## PROBLEM REQUIREMENTS
Print out everything from the row containing "Image resolution: width=790" down to the row containing "click(x=30, y=200)", reproducing those lines word for word.

## MATERIALS PROVIDED

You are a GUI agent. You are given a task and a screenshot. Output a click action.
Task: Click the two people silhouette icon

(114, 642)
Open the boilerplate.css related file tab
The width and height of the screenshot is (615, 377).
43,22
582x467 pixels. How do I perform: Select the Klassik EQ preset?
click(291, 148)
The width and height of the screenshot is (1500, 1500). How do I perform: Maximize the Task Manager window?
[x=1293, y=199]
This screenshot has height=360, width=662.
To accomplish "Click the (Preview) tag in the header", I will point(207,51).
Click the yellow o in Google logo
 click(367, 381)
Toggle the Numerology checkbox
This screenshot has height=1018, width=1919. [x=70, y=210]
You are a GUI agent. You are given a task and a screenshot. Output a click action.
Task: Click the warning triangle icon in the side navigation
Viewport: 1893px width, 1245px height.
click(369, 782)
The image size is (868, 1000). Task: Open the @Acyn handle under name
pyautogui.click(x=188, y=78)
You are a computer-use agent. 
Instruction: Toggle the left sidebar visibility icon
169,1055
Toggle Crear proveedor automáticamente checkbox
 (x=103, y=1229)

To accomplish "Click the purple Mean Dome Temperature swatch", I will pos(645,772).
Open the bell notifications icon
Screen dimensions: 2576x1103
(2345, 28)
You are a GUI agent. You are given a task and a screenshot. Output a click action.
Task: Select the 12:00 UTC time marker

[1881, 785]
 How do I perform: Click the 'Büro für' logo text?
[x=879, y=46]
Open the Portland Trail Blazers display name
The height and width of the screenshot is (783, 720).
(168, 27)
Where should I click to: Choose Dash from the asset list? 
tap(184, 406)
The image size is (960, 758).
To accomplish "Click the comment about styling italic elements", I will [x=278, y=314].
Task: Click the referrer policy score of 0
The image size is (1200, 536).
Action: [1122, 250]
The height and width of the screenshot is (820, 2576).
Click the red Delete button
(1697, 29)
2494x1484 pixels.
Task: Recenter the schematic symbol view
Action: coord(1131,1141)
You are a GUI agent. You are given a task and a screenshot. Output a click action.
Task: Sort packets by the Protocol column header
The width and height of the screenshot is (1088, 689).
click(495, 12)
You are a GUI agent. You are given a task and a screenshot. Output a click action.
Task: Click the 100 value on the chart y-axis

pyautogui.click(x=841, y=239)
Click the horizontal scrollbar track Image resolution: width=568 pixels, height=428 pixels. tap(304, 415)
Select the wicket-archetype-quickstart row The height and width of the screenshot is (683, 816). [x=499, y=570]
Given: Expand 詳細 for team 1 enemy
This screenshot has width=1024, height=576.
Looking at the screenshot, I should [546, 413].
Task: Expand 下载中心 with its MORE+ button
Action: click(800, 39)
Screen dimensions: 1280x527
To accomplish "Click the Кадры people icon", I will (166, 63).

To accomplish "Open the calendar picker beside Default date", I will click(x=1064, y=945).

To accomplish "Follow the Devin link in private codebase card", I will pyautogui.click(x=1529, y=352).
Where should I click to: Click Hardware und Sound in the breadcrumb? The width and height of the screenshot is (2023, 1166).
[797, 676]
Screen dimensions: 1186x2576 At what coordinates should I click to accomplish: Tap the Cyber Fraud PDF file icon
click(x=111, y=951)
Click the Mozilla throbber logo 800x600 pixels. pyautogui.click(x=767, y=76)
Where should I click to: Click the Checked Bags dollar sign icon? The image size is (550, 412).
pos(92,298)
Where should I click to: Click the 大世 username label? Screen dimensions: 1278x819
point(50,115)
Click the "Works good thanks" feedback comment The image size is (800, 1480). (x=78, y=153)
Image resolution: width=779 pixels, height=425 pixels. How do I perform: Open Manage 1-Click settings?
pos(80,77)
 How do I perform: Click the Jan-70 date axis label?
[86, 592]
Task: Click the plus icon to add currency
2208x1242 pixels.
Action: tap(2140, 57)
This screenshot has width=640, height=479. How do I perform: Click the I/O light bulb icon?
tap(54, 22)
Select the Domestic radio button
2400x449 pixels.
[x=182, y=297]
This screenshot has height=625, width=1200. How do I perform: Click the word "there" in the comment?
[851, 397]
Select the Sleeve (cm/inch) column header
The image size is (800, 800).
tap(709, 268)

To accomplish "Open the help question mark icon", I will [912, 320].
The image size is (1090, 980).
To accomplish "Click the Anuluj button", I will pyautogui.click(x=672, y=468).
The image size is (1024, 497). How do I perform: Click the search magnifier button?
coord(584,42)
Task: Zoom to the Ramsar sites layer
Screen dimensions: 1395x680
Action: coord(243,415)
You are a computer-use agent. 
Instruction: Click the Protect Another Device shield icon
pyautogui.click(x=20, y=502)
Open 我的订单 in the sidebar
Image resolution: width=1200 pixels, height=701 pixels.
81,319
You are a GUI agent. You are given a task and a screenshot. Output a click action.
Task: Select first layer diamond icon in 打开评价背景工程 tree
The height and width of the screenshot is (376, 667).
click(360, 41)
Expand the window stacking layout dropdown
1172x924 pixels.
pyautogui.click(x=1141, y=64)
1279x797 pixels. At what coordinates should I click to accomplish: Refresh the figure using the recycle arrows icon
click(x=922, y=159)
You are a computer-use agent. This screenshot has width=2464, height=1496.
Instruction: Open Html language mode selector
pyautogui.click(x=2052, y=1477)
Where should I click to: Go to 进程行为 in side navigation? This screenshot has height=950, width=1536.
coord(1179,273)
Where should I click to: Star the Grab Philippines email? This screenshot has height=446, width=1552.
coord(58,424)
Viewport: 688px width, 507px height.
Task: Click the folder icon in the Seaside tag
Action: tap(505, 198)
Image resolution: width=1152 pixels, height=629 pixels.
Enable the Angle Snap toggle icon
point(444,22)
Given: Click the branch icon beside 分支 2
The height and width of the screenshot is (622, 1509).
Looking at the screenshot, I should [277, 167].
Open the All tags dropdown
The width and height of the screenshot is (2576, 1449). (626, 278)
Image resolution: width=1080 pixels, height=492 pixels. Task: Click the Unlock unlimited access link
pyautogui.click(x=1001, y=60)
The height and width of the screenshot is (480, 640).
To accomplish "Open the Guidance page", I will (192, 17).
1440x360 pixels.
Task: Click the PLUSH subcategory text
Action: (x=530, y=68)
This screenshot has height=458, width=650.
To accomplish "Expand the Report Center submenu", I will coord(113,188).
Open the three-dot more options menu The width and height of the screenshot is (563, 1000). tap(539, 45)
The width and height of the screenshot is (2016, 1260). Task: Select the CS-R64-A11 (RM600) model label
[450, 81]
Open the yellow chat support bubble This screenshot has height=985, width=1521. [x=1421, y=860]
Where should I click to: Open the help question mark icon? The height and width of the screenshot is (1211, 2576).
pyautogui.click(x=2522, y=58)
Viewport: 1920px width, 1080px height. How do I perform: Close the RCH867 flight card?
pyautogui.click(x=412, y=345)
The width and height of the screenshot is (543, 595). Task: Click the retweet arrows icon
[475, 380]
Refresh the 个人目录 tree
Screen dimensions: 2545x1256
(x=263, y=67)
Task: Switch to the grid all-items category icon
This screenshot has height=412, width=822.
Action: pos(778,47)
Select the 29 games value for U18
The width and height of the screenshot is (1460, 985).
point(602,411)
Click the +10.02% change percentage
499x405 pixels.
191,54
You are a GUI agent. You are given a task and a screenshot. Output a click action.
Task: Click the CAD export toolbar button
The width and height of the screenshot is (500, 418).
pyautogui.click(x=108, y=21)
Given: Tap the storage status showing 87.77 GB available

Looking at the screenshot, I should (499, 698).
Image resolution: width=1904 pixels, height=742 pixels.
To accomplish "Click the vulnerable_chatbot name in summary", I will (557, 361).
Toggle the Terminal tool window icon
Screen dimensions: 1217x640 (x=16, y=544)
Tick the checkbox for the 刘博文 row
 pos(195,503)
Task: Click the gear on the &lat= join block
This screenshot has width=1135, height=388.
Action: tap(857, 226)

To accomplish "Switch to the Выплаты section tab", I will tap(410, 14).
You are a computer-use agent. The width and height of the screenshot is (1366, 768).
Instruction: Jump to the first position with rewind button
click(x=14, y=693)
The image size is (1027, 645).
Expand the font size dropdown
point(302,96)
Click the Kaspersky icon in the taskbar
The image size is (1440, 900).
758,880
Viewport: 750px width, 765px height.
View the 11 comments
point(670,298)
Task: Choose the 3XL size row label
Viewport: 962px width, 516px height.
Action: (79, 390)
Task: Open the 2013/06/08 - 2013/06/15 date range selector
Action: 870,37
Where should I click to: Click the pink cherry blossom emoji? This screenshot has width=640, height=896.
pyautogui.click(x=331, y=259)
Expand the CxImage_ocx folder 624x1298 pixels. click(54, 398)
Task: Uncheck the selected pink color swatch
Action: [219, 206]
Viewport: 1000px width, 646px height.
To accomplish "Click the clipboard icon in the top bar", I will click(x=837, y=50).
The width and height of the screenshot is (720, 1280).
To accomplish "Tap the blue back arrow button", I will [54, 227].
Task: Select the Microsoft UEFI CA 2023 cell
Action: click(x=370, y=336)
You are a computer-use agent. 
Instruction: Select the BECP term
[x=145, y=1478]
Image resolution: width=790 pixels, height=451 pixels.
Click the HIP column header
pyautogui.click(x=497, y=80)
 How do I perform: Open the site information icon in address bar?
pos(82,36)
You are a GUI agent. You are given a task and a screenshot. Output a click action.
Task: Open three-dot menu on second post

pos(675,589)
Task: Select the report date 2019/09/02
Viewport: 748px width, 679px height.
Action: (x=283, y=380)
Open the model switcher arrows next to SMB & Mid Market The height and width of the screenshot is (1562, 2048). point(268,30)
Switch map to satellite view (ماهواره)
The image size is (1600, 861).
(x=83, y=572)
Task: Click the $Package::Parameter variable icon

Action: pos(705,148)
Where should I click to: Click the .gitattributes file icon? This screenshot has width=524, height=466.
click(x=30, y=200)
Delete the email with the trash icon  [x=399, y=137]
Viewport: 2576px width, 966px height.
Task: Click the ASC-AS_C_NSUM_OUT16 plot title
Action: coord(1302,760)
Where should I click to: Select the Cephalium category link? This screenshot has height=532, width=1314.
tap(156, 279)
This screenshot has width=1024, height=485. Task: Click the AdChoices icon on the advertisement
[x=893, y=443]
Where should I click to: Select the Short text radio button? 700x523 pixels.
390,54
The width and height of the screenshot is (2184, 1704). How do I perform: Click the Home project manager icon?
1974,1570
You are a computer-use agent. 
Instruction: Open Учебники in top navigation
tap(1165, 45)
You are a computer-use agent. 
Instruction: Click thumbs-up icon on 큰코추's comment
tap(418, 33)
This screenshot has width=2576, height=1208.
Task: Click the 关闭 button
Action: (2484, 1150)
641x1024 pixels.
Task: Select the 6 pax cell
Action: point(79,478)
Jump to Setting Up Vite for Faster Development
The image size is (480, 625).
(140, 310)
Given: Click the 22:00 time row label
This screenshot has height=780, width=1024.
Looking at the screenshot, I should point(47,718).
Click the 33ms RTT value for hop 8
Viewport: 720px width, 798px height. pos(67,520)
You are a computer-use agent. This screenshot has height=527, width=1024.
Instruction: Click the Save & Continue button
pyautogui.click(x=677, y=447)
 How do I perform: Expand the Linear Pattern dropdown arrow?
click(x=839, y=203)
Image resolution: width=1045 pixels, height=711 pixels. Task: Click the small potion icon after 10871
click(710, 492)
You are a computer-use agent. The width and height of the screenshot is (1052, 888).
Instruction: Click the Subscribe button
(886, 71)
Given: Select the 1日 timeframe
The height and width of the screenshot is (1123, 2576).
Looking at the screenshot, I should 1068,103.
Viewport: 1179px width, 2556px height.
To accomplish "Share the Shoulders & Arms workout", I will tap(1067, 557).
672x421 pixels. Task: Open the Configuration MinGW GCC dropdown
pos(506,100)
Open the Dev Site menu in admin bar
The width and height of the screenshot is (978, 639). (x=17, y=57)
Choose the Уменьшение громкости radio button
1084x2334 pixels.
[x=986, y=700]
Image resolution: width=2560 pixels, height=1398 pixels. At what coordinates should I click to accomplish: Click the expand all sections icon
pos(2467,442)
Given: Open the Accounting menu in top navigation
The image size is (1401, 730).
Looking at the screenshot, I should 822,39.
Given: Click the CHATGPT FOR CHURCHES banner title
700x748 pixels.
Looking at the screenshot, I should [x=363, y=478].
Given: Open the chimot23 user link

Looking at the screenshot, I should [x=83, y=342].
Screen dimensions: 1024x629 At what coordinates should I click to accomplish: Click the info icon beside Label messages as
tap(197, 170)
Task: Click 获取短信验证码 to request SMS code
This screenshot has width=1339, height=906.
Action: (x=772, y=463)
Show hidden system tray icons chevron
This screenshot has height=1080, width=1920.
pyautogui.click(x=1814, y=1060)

## SOLUTION FOR THIS PROBLEM
Image resolution: width=790 pixels, height=451 pixels.
Click the HIP column header
pyautogui.click(x=497, y=80)
 How do I perform: Open the site information icon in address bar?
pos(82,36)
You are a GUI agent. You are given a task and a screenshot. Output a click action.
Task: Open three-dot menu on second post

pos(675,589)
Task: Select the report date 2019/09/02
Viewport: 748px width, 679px height.
Action: (x=283, y=380)
Open the model switcher arrows next to SMB & Mid Market The height and width of the screenshot is (1562, 2048). point(268,30)
Switch map to satellite view (ماهواره)
The image size is (1600, 861).
(x=83, y=572)
Task: Click the $Package::Parameter variable icon

Action: pos(705,148)
Where should I click to: Click the .gitattributes file icon? This screenshot has width=524, height=466.
click(x=30, y=200)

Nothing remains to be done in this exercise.